There are a lot of stereotypes about Ukraine, like the assumption they all drink vodka, which the locals are understandably fed up of hearing. Here, we round up and aim to disprove some of the most frequently heard fallacies.
There’s a common misconception that all the nations of the former USSR are Russian, including Ukraine. But this is wrong. First of all, Kiev predates many Russian cities – its foundations can be traced back to the year 482 ACE. Secondly, Ukraine has its own rich history and has always been significant, not only for the Russian Empire, but also for the Polish-Lithuanian Commonwealth, Austria-Hungary and even the Ottoman Empire. All in all, despite the fact that Ukraine gained its independence only in 1991, it has had its own customs and traditions for many centuries.
Another misconception concerns the similarity of the Ukrainian and Russian languages. Many people believe they are the same language, but in reality, these two languages are about as identical as English and Dutch; they have different grammatical, phonetic and alphabetic rules – and their origins are totally separate. So why do Ukrainians speak Russian so well? Because they were raised as bilingual speakers.
Since it’s common for people to associate Ukraine with Russia, there is a common misconception that the climate in both countries is the same. But in Ukraine, freezing temperatures and snow appear only in winter. Ukraine is located in the heart of Europe, and is more southern than Poland or Germany. Spring and autumn are both fairly mild, while summer can be hot and sunny enough to swim in the Black Sea.
Some citizens from other parts of Ukraine believe that people from the west of the country are hostile. This has, regrettably, become another Ukrainian stereotype. Those who hold this view say that residents of Lviv are banderivtsi (a word derived from Ukrainian politician and nationalist Stepan Bandera’s surname), characterised by extreme nationalist views. But those who actually visit Lviv will notice the opposite – welcoming and friendly locals who are proud of their country and eager to share their culture with visitors.
Although borscht and salo are probably Ukraine’s most traditional dishes, they aren’t the only things Ukrainians eat. They are both quite rich and fatty, so not the healthiest for an everyday meal. Other typical dishes in Ukraine include deruny (a fried potato pancake eaten at breakfast or dinner), vareniki (a kind of dumpling filled with cabbage, meat, mushrooms, cottage cheese or cherries) and nalisniki (another pancake dish, but thinner and often filled with cottage cheese and raisins, and cooked slowly on a low fire). See the full list of Ukrainian dishes you should try here.
Nowadays, this stereotype outrages Ukrainians. A generation or two ago, perhaps there was a tendency for local women to marry rich foreigners, as it was a way to escape from the Soviet Union. This trend was also fostered by men looking to marry Ukrainian ladies, who had – and still have – a reputation for being very beautiful. This is one stereotype Ukrainians don’t argue with.
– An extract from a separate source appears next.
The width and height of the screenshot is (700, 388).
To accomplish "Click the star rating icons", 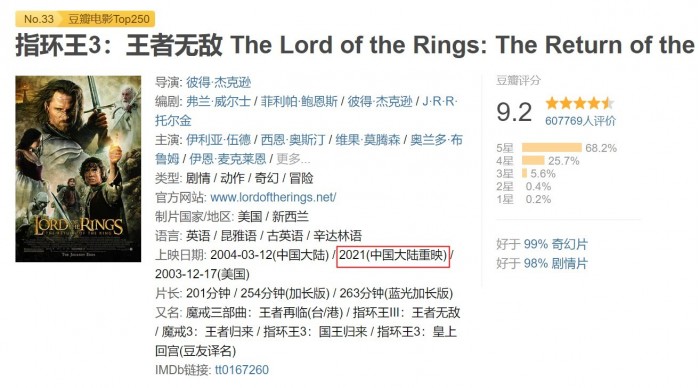I will pyautogui.click(x=579, y=103).
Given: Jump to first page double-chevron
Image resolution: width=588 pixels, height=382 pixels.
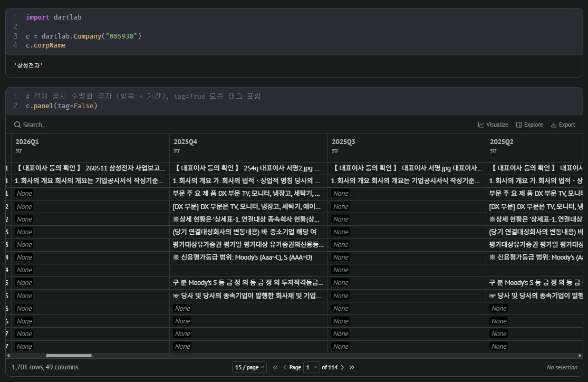Looking at the screenshot, I should point(275,367).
But things are very different these days: Ukrainian women are fiercely independent and hard-working, and certainly not the gold-digging types this outdated Ukrainian stereotype would have you believe.
The belief that Ukrainians drink a lot of vodka, and only vodka, is far-fetched to say the least. Yes, Ukraine is well known abroad for the vodka it produces, but that doesn’t mean locals don’t touch anything else. In fact, there are a number of wineries and factories that produce various alcoholic spirits including cognac. You can even find locally made champagne – the two main brands are Artemivske and Soviet – while the best-known Ukrainian wines are Shabo and Koblevo, and both are much better than most people expect.